==== Data

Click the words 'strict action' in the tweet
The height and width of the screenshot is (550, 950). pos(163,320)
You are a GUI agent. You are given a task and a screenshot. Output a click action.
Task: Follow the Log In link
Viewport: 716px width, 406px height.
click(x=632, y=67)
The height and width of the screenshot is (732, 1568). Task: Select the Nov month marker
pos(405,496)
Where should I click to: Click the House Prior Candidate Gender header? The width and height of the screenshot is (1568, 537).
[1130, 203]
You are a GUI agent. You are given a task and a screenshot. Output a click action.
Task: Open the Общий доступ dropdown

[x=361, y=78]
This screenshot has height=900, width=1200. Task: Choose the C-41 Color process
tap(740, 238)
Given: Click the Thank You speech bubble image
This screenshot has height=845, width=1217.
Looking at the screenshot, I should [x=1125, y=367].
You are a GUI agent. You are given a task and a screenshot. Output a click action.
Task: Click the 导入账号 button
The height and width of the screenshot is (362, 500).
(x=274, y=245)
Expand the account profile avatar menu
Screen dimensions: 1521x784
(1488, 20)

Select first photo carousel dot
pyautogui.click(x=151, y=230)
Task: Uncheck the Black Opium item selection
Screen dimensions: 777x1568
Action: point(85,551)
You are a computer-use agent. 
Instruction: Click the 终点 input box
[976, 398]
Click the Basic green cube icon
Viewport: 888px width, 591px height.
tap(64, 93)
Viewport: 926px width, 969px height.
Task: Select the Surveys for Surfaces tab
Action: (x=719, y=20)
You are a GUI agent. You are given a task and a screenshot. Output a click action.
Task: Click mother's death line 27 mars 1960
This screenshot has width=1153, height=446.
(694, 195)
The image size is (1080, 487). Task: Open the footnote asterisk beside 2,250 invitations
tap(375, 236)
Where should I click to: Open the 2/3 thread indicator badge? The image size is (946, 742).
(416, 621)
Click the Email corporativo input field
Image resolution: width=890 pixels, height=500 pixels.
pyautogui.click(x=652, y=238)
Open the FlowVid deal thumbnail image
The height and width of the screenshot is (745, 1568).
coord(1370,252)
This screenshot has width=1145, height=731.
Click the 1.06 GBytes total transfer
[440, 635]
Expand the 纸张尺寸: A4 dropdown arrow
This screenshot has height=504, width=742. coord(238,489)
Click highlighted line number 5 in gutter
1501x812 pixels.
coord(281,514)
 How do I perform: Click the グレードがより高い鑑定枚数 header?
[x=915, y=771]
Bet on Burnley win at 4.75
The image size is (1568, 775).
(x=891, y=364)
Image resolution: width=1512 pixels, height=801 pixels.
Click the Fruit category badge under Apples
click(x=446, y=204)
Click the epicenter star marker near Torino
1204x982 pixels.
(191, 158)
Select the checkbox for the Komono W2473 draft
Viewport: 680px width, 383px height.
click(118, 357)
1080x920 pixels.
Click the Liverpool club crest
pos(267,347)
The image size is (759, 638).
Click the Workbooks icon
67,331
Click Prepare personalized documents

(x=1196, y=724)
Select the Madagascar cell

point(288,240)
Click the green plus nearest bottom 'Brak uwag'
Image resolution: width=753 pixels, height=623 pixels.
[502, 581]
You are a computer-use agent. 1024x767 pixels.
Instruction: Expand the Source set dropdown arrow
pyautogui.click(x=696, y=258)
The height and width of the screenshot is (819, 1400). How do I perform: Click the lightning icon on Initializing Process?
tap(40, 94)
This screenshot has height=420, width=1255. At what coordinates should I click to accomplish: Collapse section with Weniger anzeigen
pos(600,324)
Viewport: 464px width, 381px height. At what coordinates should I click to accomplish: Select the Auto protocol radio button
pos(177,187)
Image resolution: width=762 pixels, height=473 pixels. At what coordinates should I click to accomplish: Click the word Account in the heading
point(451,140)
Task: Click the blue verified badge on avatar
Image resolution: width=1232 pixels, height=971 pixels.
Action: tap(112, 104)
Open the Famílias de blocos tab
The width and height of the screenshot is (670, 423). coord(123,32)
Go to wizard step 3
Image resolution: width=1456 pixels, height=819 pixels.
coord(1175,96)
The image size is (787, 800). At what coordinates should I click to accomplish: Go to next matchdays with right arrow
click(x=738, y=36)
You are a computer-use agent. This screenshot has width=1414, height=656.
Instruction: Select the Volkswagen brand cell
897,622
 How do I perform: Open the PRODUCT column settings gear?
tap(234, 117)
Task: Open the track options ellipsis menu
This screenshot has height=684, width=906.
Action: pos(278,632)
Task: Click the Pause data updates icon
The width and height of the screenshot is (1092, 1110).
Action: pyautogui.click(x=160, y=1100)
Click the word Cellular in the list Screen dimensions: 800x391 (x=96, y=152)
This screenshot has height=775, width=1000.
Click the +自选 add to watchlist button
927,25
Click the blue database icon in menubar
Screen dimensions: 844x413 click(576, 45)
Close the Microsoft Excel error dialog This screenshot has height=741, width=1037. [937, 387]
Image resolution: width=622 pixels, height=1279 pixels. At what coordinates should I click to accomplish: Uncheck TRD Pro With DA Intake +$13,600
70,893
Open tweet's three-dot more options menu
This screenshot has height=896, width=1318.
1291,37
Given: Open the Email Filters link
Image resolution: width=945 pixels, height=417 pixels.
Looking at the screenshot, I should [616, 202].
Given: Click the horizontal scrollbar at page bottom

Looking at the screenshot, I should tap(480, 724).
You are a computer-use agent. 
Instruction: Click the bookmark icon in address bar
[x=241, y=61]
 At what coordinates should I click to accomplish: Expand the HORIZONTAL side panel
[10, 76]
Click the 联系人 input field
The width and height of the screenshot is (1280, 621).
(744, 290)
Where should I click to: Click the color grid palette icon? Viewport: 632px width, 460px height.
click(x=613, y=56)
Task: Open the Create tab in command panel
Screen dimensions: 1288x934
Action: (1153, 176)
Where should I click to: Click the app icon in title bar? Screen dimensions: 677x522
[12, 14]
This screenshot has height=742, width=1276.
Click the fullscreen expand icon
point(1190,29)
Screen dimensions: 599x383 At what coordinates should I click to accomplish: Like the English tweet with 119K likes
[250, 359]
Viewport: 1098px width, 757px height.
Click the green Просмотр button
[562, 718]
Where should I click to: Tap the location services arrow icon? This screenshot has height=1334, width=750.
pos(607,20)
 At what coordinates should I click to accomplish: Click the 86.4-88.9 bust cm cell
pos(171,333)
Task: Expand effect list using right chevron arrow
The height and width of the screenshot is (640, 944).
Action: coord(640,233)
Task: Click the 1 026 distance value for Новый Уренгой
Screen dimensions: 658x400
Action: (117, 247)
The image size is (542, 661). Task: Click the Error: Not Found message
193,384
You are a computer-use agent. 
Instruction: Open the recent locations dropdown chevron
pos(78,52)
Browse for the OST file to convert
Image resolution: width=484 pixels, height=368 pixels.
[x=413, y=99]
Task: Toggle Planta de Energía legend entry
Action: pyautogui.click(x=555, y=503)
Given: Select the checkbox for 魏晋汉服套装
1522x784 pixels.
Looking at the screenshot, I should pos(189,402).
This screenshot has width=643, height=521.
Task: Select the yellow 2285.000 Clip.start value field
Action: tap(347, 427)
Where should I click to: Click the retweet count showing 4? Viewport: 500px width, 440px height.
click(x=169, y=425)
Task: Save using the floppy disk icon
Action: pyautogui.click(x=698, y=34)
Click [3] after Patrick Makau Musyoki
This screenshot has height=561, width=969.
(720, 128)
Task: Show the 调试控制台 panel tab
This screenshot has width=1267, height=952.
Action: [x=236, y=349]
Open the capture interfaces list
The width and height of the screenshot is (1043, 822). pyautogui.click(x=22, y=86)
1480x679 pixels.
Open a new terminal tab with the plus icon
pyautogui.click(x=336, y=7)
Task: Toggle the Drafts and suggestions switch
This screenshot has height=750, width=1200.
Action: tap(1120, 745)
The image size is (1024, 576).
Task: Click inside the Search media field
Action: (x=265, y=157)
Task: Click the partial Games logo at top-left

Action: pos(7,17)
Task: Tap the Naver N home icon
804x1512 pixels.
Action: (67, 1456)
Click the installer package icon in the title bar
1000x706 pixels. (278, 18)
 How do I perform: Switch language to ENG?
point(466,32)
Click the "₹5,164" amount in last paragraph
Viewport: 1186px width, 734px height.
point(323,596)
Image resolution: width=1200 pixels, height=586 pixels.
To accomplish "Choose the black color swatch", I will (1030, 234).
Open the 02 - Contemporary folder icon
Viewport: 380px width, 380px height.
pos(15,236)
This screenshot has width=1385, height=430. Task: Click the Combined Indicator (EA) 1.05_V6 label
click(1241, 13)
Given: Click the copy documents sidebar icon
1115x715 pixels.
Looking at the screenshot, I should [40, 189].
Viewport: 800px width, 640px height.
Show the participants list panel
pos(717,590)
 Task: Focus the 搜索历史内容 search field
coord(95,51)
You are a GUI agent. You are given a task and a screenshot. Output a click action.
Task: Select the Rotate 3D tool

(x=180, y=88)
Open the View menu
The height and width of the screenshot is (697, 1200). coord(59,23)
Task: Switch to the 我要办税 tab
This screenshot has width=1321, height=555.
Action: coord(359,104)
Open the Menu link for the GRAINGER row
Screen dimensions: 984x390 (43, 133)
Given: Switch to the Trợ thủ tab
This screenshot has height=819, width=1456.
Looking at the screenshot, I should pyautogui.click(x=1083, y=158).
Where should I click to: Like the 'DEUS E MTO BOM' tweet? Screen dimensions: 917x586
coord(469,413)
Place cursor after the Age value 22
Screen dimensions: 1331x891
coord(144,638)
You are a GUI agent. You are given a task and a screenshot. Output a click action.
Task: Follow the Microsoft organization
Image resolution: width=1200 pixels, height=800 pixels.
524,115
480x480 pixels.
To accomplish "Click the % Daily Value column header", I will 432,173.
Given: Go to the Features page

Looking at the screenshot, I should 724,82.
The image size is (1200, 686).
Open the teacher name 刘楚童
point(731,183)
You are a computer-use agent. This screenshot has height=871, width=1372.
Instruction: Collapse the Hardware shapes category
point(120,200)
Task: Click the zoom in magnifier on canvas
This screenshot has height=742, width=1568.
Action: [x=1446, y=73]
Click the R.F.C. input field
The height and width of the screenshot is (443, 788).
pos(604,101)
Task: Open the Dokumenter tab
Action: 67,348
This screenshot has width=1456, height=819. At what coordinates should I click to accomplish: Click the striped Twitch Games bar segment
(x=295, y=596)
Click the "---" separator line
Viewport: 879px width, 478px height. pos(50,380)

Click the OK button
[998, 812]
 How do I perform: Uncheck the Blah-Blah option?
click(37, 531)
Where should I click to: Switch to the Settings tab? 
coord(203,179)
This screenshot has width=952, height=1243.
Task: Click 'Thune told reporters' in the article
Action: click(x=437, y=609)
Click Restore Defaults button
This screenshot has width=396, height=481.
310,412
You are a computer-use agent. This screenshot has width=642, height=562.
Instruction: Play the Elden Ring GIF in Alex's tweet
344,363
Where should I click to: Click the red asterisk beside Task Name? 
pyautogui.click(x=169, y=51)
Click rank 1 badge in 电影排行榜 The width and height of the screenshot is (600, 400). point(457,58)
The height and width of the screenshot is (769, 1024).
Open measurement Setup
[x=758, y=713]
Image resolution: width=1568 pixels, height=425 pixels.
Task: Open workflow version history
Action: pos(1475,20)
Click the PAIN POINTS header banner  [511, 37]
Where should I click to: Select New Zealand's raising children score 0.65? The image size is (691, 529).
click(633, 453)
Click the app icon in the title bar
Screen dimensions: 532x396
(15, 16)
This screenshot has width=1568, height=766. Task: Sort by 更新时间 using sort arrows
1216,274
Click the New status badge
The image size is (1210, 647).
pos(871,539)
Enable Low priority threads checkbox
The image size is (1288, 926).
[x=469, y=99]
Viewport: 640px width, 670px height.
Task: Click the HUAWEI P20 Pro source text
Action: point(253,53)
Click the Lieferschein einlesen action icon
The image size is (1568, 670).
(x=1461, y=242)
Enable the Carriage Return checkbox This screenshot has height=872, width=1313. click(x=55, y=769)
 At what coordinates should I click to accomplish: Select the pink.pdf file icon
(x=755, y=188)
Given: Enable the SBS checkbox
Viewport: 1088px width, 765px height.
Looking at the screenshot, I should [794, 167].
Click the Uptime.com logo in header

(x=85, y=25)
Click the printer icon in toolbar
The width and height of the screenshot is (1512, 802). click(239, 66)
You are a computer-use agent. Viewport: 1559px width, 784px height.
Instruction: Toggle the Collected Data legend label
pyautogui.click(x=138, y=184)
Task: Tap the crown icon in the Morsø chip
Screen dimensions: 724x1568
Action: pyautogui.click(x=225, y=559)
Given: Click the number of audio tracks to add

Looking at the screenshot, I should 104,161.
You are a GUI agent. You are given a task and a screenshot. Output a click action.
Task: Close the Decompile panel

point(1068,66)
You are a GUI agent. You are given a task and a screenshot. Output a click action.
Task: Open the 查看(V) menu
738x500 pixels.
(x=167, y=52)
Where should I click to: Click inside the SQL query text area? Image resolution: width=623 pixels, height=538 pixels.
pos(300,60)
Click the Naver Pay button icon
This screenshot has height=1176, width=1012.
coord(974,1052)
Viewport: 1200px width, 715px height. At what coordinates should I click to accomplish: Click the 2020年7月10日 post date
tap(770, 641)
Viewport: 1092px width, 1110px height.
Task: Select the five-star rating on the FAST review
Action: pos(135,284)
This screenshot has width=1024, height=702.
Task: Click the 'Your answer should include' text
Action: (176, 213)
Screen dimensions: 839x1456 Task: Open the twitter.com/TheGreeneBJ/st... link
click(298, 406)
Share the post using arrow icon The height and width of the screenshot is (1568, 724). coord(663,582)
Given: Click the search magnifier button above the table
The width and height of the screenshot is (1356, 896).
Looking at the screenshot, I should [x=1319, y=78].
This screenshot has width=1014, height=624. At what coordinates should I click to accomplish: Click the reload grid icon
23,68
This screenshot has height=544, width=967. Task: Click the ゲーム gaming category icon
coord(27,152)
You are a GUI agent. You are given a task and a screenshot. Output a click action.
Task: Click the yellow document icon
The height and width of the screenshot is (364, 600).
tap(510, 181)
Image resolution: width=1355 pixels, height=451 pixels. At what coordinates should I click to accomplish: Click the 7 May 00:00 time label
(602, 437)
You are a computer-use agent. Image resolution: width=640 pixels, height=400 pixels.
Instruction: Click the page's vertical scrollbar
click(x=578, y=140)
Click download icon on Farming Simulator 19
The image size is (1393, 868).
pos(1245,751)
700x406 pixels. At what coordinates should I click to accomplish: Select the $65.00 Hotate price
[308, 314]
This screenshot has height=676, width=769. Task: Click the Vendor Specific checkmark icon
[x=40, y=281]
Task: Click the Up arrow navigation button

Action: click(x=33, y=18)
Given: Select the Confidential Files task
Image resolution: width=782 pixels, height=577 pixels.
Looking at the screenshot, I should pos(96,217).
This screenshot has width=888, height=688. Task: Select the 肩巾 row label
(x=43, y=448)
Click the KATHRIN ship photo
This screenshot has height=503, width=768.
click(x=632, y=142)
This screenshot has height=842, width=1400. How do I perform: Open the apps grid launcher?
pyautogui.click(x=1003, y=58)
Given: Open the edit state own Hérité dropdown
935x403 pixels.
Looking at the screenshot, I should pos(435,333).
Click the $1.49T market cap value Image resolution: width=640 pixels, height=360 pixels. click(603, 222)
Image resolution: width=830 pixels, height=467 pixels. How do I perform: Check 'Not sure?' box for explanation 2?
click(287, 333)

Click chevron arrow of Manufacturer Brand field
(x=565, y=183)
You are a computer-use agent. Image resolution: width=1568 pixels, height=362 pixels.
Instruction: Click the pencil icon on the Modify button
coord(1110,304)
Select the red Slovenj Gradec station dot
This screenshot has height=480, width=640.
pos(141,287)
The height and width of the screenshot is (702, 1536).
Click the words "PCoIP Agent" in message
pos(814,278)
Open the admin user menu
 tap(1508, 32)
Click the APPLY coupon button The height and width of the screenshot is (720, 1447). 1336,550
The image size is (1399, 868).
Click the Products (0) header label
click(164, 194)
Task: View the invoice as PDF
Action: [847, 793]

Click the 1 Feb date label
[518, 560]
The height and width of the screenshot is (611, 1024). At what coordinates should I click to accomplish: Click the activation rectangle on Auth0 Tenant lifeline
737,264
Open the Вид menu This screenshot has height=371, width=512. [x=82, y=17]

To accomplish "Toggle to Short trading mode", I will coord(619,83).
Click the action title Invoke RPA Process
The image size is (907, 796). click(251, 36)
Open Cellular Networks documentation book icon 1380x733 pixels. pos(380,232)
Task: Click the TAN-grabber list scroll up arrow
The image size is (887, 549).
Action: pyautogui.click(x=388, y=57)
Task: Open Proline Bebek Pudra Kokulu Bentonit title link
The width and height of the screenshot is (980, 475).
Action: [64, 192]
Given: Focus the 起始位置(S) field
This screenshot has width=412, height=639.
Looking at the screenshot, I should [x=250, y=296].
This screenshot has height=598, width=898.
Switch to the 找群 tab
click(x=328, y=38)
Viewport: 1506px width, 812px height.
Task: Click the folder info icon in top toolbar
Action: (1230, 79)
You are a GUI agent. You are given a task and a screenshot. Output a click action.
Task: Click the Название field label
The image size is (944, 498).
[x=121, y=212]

========

Your instructions: Considering the records above, count the lines where the string "avatar" occurs and return that number alone.

Answer to the exercise: 2